Externalizing Your Thoughts and Feelings Through Writing
It can lead to better memory, rationalization, and clarity
As a child I wrote a lot. Like most children I took notes in school all day. But when I got home, I rewrote all of my notes to drill the concepts into my memory. Looking back, I might have done this naturally—as a coping mechanism for my dyslexia. In addition to that, I also kept a journal. I wrote in it daily. I had piles of notebooks, for different purposes—all over my room, in my book bag, and archived in boxes. But until a few months ago, I didn't realize how much that practice was something I was missing as an adult.
For the last 5 years, I have been writing this newsletter. Prior to that I wrote for work and personal reasons, but none of that writing was for the purposes I stated above. I stopped rewriting things and journaling in high school. This was also when my memory and introspectiveness started to wane.
I started to really notice this, mid-2022, when I wrote about my exploration into cognition. So, as a systems person, I built solutions. I created numerous PKM (personal knowledge management) systems, until I built one in Obsidian. This one seemed to work best. While I did have a tool to augment my lack of memory, I was still not recalling the information without it. This brought me to the real solution, the simplest one of all.

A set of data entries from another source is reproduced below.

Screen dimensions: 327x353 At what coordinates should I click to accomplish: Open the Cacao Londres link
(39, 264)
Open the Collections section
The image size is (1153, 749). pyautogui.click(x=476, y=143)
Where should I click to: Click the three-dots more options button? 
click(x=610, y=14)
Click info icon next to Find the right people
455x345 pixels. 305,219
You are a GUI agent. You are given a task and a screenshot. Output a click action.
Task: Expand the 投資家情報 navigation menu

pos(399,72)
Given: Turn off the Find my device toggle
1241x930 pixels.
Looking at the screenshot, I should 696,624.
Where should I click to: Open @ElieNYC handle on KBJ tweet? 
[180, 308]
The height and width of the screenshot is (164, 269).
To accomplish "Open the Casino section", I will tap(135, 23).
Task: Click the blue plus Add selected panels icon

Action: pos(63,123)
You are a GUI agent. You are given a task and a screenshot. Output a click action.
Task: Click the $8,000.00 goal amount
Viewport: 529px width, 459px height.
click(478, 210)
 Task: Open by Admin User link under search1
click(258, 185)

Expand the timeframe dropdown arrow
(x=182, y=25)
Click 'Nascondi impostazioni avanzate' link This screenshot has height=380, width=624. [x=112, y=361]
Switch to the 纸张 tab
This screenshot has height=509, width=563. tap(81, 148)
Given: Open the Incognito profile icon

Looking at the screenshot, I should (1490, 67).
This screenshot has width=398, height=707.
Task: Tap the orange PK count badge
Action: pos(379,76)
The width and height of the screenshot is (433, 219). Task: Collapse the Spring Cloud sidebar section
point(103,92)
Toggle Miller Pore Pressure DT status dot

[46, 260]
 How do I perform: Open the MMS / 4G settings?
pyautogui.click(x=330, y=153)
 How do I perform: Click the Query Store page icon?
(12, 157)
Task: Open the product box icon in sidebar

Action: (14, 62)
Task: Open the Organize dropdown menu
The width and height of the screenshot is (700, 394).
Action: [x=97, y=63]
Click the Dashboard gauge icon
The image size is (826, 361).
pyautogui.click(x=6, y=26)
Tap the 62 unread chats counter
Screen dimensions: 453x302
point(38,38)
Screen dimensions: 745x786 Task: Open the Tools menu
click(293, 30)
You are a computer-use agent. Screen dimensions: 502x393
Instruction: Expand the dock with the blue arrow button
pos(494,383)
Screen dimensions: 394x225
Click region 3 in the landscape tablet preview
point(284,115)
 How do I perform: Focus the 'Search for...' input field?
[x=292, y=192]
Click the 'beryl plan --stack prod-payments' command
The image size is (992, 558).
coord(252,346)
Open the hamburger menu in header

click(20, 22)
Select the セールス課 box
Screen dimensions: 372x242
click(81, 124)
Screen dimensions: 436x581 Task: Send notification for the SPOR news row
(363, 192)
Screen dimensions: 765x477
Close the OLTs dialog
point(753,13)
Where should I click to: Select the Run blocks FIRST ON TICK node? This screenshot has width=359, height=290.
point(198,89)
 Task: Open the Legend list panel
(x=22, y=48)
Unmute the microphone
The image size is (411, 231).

In October of 2024, I started to really get back into writing by hand. This changed my approach to thinking. It brought me back to my childhood. Rather than having a dozen notebooks lying around, I have one, my reMarkable tablet.
Since getting my reMarkable Paper Pro, I have used it nearly every day. I start all ideating on it. I handwrite meeting notes on it. I even journal on it. This letter is not about my reMarkable or how I use it. If you do want to know more about that, reply to this email or comment below. The point of this letter is that I am thinking through writing—like I did as a child.
Thanks to computers, we don't have to manually take meeting notes, we don't have to rewrite things. But for me, this became detrimental. I need the act of writing to process information. I am not telling you to buy an e-ink tablet or dust off your notebooks for reinstatement. You can totally achieve this by typing. What I am advocating for is using writing as a medium to process information. To use it as a mechanism to slow you down and do things manually. To process the thoughts yourself, rather than offloading it on a computer.
This really hit when I was reading a complex article a few months back. While I could have read through it and simply copied quotes from the article to my PKM and moved on, I would not have retained that information. Instead, I read on my computer and hand wrote lines and concepts that I was reading in the article. As something stood out to me I rewrote it by hand, highlighted, and wrote marginalia. My brain started firing differently than simply adding it to my PKM.
I have leaned into this process 100%. I keep my reMarkable on my desk during the work week and in my kitchen on weekends. When I am reading something or just working through some thoughts I write them out. Most of what I write is a draft, basically scrap. If something comes out of it, I retype it into my PKM or whatever that output might be.
Most of you reading this might think this whole concept or belabored process is pointless. Just do it once, minimize the steps, offload it to AI. Almost every meeting I join, there is an AI meeting recorder. After those meetings, I get AI summaries sent to me. AI is summarizing articles, emails, and texts. When most people want to think, they volley it to a LLM. While I am an advocate for some AI, I do think it is already starting to ruin people's thinking process, like the computer did for some.
For me, my thinking process needs to be slow, manual, and intentional. I do this by writing, rewriting, and journaling most of my thoughts. The process has been enlightening. Now, rather than simply copy and pasting a thought or learning, I write it down to externalize it. When it is externalized, I can review it, commit it to memory, rationalize it—and gain clarity in the process.